Explosion energetics

Estimators for the explosion energy Strictly speaking, the final demarcation between ejected and accreted materialFootnote 15 cannot be determined before the explosion becomes kinetically dominated after shock breakout, and the same holds true for the final explosion energy \(E_\mathrm {exp}\). It is, however, customary and useful to consider the diagnostic explosion energy\(E_\mathrm {diag}\) (often shortened to “diagnostic energy” or “explosion energy” when there is no ambiguity), which is defined as the total energy of the material that is nominally unbound at any given instance (Buras et al. 2006a; Müller et al. 2012b; Bruenn et al. 2013). By definition the diagnostic energy will eventually asymptote to \(E_\mathrm {exp}\), but might do so only over considerably longer time scales than can be simulated with neutrino transport. In particular, the diagnostic energy can in principle decrease as the shock sweeps up bound material from the outer shells. To account for this, one can correct \(E_\mathrm {diag}\) for the binding energy of the material ahead of the shock (“overburden”) to obtain a more conservative estimate for \(E_\mathrm {exp}\) (Bruenn et al. 2016). In practice, \(E_\mathrm {diag}\) usually rises monotonically because energy continues to be pumped into the ejecta over seconds, but there are exceptions, most notably in cases of early black hole formation (Chan et al. 2018). In most cases, one expects that \(E_\mathrm {diag}\) levels out after a few seconds and then provides a good estimate for \(E_\mathrm {exp}\).

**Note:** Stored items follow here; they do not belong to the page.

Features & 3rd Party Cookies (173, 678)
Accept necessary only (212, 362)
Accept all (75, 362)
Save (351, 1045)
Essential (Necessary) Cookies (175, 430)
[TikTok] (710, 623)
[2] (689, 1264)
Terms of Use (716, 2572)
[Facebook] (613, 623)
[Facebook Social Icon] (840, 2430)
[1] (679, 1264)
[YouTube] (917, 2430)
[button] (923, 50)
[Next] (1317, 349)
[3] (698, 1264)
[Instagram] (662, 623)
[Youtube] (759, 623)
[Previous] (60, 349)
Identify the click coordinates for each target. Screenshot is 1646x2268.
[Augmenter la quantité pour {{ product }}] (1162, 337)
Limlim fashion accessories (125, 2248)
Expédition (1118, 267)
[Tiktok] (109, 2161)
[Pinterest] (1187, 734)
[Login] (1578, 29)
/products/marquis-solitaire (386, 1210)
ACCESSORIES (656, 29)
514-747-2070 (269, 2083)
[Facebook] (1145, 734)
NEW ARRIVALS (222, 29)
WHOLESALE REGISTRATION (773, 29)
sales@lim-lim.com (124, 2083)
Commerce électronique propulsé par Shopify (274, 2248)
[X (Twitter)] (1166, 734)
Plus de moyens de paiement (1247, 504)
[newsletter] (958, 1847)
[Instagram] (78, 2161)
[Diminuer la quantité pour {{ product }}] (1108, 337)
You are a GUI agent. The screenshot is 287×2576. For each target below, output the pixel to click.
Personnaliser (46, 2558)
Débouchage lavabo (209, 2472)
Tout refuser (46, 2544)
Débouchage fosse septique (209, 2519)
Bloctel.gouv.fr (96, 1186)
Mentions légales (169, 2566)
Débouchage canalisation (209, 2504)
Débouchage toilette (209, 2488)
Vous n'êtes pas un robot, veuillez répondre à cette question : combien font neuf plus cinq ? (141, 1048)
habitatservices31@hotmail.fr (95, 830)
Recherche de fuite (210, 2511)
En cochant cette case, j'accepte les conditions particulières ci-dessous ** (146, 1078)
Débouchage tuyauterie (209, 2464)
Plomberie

Explosion energies from self-consistent simulations Unfortunately, \(E_\mathrm {diag}\) has not levelled off in most of the available self-consistent 3D explosion models, though the growth of the explosion energy has already slowed down significantly in some long-time simulations using the CoCoNuT-FMT code (Müller et al. 2017a, 2018, 2019). Even in 2D, only some of the models of the Oakridge group appear to have approached their final explosion energy (Bruenn et al. 2016).

This means that no final verdict on the fidelity of the simulations can be pronounced based on a comparison with observationally inferred explosion energies. The models of Müller et al. (2017a, 2018, 2019) and Bruenn et al. (2016), whose explosion energies are admittedly on the high side among modern simulations, have demonstrated that neutrino-driven explosions can reach energies of up to \(8 \times 10^{50}\, \mathrm {erg}\). Similarly, plausible nickel masses of several \(0.01\,M_\odot \) appear within reach, although no firm statements can be made for CoCoNuT-FMT models due to uncertainties in the \(Y_\mathrm {e}\) of the ejecta from the approximative transport treatment, and due to the highly simplified treatment of nucleon recombination. Explosion energies beyond \(10^{51}\, \mathrm {erg}\) may simply be a matter of longer simulations, different progenitor models, and slightly improved physics; and there may be no conflict with the distribution of observationally inferred explosion energies (Kasen and Woosley 2009; Pejcha and Prieto 2015; Müller et al. 2017b) of Type IIP supernovae. First attempts to extrapolate the non-converged explosion energies from simulations and compare them to observations using a rigorous statistical framework (Murphy et al. 2019) indicate that the predicted values are still somewhat too low, but Murphy et al. (2019) also point out that conclusions are premature due to biases and uncertainties in the comparison.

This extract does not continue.